Tuesday, January 14, 2014

Poem of the week: Outsider by James Berry

Contending with others' misperceptions and his own isolation, the narrator of these verses reaches a hard-won integration


Wasteland
'Forbidding wasteland' … disused land off Marsh Lane, east London. Photograph: Brian Harris / Rex Features

Outsider, by the Jamaican-born poet James Berry, first appeared in his 1979 debut collection, Fractured Circles. Re-published in A Story I am In: Selected Poems (Bloodaxe 2011), it reads as freshly as if written just the other day. Almost prophetically, it connects with his most recent work, Windrush Songs (2007) – a fine, late collection by a poet now in his 80s, and well-represented by the new book.


Berry emigrated first to the USA in the early 1940s and, later, to Britain.
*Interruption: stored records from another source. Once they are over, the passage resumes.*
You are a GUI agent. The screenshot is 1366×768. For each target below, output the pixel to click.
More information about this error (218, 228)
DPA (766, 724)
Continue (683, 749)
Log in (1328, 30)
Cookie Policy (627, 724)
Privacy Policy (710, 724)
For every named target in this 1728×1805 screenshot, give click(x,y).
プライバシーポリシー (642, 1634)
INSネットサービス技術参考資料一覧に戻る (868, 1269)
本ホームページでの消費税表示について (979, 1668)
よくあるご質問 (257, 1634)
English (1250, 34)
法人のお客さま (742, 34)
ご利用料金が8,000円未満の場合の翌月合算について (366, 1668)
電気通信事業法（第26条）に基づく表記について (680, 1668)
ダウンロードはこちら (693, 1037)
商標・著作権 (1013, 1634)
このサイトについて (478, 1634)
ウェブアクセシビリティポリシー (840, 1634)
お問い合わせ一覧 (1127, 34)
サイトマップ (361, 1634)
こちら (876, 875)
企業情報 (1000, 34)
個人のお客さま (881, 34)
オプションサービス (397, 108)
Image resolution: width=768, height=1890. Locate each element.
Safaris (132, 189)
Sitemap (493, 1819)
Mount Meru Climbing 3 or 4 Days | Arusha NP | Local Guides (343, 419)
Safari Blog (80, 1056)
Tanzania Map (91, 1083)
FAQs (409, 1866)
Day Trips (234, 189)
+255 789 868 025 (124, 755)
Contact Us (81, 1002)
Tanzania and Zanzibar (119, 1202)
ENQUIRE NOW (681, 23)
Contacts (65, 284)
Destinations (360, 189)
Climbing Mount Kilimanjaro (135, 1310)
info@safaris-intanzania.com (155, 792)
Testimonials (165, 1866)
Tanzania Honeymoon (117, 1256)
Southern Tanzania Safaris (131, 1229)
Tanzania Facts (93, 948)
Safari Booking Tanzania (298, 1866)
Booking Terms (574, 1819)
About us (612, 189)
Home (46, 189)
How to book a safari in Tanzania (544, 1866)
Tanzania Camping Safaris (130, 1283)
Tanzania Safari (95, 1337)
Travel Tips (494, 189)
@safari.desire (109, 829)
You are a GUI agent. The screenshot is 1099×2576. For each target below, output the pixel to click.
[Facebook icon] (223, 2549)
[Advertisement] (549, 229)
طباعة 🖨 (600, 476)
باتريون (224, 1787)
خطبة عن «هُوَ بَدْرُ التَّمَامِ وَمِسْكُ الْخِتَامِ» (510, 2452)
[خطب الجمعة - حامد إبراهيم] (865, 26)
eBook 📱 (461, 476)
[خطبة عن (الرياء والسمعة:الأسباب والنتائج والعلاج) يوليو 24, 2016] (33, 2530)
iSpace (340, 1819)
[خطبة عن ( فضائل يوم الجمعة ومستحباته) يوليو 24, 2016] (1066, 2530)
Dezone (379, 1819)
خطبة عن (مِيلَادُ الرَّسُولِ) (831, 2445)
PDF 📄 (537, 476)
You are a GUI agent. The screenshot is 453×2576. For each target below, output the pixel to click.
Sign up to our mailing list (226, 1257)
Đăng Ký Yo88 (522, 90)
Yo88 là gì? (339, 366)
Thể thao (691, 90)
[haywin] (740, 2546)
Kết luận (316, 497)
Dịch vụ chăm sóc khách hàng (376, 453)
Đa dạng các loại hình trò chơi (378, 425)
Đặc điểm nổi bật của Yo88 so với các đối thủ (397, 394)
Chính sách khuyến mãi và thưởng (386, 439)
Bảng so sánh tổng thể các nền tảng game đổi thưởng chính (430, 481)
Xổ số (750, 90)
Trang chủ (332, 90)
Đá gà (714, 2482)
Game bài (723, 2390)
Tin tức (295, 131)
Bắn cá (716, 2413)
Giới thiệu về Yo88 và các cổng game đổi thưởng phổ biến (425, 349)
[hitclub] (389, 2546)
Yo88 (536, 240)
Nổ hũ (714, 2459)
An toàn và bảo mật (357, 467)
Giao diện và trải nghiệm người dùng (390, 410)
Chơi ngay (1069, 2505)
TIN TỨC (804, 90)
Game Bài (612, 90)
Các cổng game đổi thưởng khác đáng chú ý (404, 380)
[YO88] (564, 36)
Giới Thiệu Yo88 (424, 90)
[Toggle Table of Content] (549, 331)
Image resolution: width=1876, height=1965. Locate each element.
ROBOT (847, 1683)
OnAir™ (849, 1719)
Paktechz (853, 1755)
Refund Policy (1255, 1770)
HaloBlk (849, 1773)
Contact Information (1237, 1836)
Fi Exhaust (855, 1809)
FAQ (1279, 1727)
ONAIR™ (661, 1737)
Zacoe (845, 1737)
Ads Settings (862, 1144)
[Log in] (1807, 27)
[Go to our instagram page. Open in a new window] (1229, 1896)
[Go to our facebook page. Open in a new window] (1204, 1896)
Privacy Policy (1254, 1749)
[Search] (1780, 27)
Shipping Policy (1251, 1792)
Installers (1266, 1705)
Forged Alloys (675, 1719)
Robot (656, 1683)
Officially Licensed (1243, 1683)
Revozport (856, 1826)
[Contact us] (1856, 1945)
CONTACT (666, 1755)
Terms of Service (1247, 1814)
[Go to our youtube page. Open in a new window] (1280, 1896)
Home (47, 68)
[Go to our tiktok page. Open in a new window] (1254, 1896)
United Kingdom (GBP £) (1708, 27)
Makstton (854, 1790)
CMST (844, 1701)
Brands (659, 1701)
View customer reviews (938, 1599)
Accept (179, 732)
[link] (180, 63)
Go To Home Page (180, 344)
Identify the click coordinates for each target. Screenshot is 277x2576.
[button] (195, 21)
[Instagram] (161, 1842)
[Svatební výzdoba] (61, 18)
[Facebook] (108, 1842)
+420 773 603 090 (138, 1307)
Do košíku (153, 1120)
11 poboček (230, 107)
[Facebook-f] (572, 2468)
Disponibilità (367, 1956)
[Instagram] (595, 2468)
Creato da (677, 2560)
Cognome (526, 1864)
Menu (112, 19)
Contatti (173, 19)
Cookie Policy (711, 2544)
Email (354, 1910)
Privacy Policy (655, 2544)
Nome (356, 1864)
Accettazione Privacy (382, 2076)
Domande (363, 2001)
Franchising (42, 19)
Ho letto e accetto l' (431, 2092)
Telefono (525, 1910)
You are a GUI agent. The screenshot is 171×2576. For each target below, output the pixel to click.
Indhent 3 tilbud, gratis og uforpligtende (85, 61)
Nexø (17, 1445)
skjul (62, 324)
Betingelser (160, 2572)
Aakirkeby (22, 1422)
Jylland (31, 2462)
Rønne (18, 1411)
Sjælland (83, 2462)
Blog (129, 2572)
He confronts racial prejudice directly in such poems as In-a Brixtan Markit, a protest against the use of random "Stop and Search" which is illuminatingly read alongside Outsider. He also explores the bittersweet dilemmas of homecoming. Through a vibrant range of voices, settings and moods, over a lifetime's work, Berry has found in poetry, as he says, both "a form of cultural assessment" and a way "to disentangle things and understand them… "


His two languages work together in Outsider, where although standard English predominates, there's a strong, speech-based, minimally punctuated syntax underlying it, with just a hint of the "call and response" structure of oral tradition.